The great game in the digital age

| April 23, 2022

The Ukraine crisis provides clarity as to how competition and great power rivalry will be executed moving forward. Actors will increasingly utilise the multilateral weaponisation of the financial system and cyberspace while building resilience to deter potential aggressor states.

Russia’s invasion of the Ukraine has reanimated deep concerns about the possibility of large-scale conflict in Europe. It has made EU policymakers deeply aware that the post-WWII international order that was built to limit the power of states and to minimise the chance of conflict is not necessarily permanent without greater economic, military, and multilateral investment.

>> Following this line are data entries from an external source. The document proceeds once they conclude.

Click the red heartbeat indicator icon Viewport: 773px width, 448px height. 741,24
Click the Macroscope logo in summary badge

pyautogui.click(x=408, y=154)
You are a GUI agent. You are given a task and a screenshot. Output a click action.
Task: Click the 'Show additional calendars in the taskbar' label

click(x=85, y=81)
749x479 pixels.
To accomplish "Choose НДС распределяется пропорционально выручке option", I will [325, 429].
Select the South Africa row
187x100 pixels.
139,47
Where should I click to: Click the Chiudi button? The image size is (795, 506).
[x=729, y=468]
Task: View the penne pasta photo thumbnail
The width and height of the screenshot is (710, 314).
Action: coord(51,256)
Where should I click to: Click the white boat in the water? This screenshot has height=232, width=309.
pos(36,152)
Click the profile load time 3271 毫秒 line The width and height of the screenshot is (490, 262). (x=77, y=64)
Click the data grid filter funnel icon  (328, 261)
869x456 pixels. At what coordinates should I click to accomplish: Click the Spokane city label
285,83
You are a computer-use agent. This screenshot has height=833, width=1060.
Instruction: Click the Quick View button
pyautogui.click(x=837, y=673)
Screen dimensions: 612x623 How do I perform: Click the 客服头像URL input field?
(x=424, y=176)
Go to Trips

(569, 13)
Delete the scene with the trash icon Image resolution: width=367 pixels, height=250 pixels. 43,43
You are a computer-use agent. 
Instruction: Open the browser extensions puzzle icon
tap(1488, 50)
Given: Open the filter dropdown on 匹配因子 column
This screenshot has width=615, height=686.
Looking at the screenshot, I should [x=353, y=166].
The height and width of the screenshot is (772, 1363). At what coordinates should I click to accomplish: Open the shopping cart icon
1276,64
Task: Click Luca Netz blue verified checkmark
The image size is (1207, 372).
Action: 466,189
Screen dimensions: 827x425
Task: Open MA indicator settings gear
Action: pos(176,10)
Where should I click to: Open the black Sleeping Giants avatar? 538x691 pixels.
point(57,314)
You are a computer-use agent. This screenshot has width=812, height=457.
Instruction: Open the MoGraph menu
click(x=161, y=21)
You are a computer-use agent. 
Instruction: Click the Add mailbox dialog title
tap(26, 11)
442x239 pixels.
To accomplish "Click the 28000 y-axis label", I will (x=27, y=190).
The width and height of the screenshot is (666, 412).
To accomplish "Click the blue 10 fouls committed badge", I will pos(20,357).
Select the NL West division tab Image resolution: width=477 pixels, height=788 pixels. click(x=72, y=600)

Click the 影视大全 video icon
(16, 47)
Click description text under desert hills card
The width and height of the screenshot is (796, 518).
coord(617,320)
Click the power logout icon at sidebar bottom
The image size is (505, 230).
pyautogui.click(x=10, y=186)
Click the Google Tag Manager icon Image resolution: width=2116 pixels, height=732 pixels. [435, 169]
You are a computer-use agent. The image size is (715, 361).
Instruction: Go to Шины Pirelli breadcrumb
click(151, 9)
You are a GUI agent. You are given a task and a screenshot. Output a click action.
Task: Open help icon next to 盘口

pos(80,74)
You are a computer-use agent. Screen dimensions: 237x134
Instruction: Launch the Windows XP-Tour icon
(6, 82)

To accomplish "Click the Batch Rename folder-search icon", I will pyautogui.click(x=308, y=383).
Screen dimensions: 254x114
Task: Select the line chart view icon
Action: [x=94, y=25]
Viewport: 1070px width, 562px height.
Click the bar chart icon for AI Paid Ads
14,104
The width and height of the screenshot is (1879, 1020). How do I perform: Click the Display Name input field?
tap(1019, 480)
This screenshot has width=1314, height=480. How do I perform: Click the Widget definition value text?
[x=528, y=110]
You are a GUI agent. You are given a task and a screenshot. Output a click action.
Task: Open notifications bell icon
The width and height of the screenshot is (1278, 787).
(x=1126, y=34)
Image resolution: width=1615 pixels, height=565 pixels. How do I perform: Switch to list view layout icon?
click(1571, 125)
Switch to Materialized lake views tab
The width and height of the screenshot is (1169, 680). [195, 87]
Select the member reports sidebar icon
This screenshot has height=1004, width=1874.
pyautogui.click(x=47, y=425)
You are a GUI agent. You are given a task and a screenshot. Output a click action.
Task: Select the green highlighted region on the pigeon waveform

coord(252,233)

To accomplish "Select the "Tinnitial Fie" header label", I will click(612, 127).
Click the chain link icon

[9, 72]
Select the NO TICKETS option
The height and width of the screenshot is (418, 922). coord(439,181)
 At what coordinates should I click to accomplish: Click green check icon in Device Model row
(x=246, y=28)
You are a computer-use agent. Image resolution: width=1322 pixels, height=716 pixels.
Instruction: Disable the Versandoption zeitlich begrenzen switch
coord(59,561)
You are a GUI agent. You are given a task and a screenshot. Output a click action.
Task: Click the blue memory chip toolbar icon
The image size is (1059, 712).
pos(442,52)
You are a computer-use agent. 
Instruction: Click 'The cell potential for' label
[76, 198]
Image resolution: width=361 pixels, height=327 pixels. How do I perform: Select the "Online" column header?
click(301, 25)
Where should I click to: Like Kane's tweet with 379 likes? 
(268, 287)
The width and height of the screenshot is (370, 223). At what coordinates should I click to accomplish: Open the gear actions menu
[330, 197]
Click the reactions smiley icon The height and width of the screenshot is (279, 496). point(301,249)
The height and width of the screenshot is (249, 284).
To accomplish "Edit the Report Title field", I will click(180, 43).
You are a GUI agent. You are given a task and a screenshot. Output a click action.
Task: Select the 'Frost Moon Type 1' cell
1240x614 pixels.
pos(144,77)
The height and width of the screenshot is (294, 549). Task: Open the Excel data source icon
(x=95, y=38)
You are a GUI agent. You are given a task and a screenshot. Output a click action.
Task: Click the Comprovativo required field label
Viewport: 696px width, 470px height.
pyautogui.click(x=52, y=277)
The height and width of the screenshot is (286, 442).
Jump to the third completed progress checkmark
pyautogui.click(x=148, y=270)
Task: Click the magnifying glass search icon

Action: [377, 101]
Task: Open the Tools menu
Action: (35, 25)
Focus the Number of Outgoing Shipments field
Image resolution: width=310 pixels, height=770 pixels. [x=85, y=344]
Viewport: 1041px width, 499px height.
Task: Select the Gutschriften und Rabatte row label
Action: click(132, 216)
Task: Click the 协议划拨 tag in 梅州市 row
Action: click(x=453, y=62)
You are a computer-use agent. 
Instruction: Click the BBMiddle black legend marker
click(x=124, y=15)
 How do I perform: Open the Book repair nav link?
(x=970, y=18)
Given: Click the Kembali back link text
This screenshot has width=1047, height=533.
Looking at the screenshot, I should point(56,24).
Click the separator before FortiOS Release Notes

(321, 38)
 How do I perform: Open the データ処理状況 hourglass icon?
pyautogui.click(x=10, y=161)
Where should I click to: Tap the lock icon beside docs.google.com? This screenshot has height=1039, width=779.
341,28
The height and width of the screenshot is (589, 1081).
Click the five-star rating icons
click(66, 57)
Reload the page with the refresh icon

The result of Putin’s efforts to dismantle the democratically elected Ukrainian government and the long-term implications of Russia’s invasion of Ukraine are yet to be written. Nonetheless, we can glean several important trends that are associated with this critical juncture in our understanding of the future of international order and the international institutions that act as a cohesive to maintain that international order.

First, the invasion of Ukraine has highlighted that in the European context during a time of war, politics trump economics. Germany’s quick shift away from a decades long pacifist approach to its foreign policy, one which tried to balance politics and economics with Russia has given way to more robust German support for the building of defence capabilities to preserve, not only German sovereignty, but also European integration.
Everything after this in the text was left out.